[Dataset entries]
◇ ◇ ◇ ◇ ◇
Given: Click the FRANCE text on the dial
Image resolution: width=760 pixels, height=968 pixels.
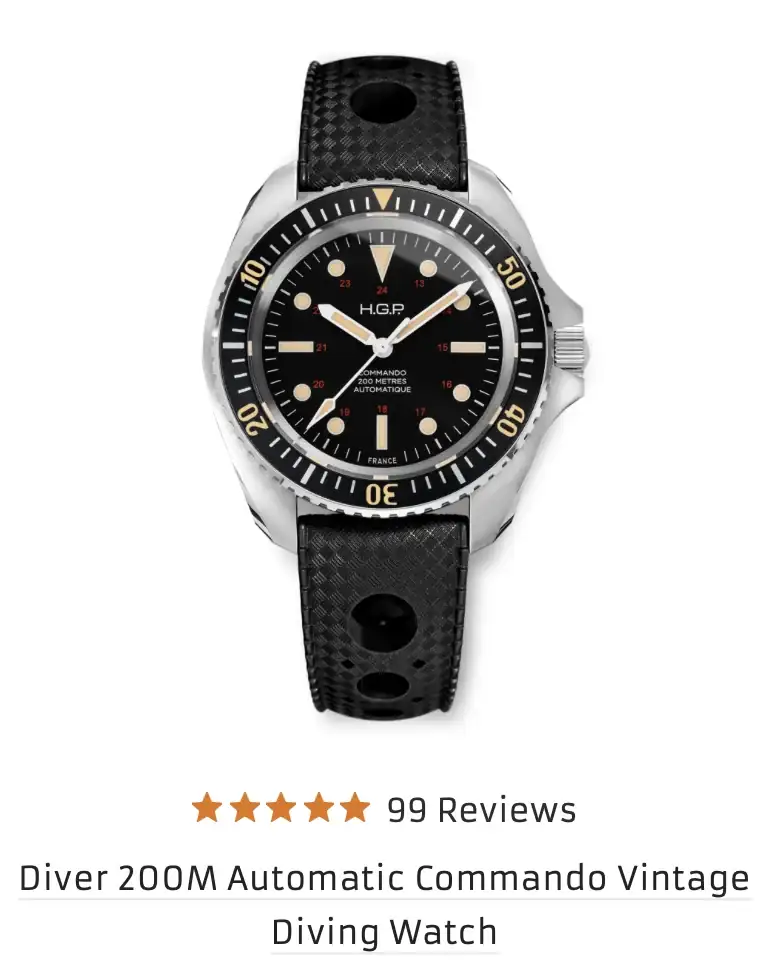Looking at the screenshot, I should pyautogui.click(x=382, y=461).
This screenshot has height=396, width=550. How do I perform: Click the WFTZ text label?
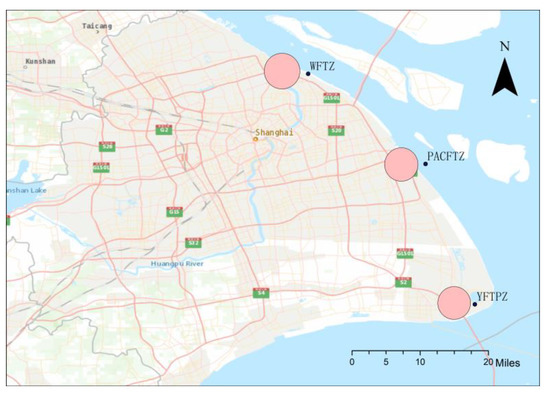click(322, 66)
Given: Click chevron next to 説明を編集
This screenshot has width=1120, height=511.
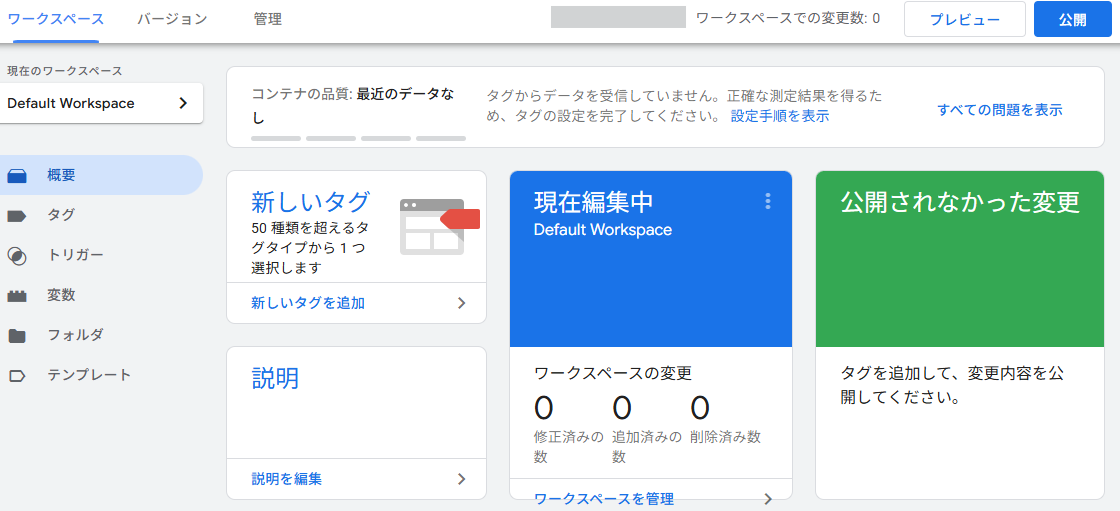Looking at the screenshot, I should (461, 479).

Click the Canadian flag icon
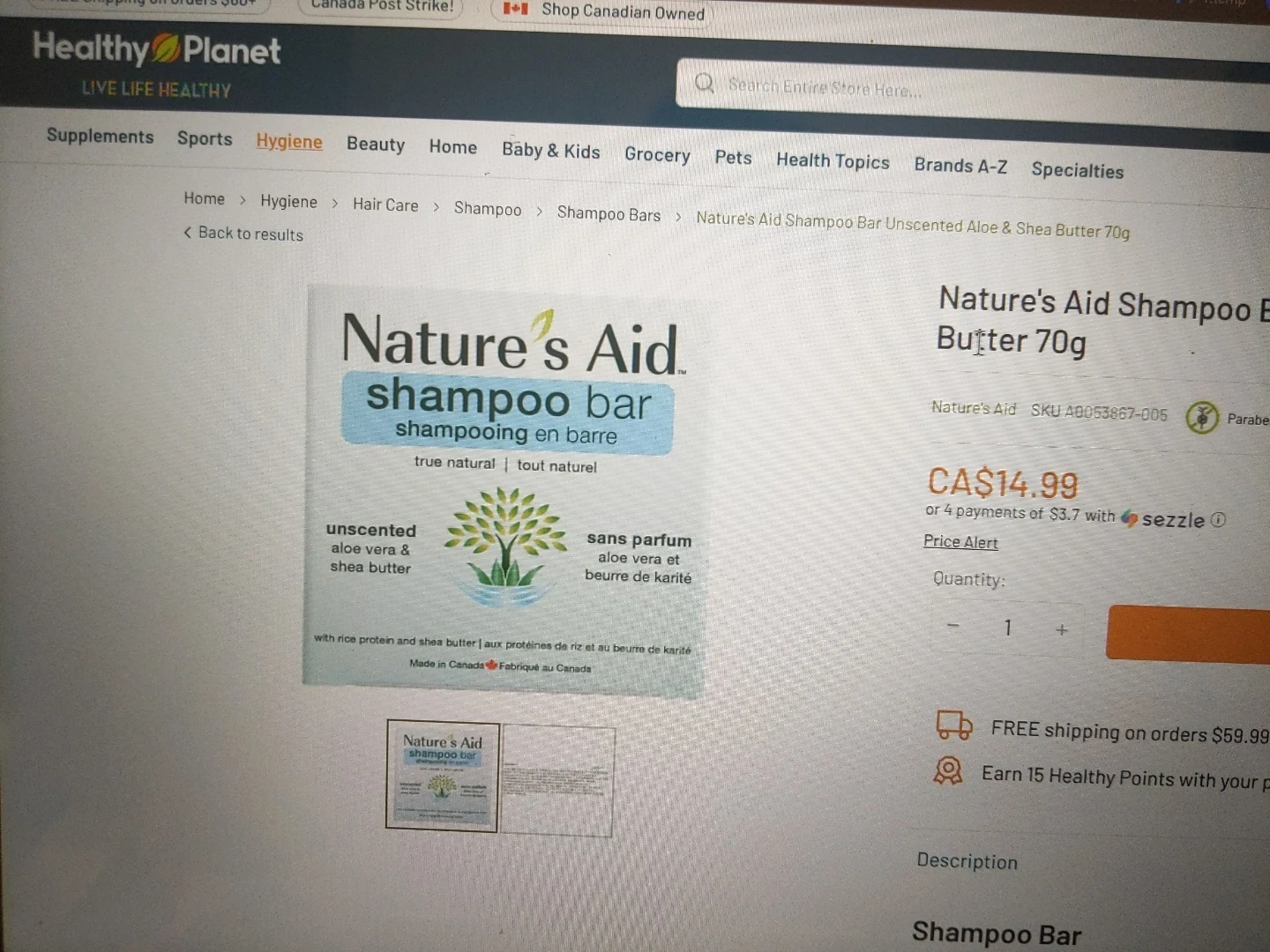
◇ ◇ ◇ ◇ ◇
→ Work request: What is needed is every record above, returned exactly, with the pictures omitted.

→ Problem solution:
Given: Click the FRANCE text on the dial
Image resolution: width=760 pixels, height=968 pixels.
Looking at the screenshot, I should pyautogui.click(x=382, y=461).
This screenshot has height=396, width=550. How do I perform: Click the WFTZ text label?
click(322, 66)
Given: Click chevron next to 説明を編集
This screenshot has width=1120, height=511.
Looking at the screenshot, I should (461, 479).

Click the Canadian flag icon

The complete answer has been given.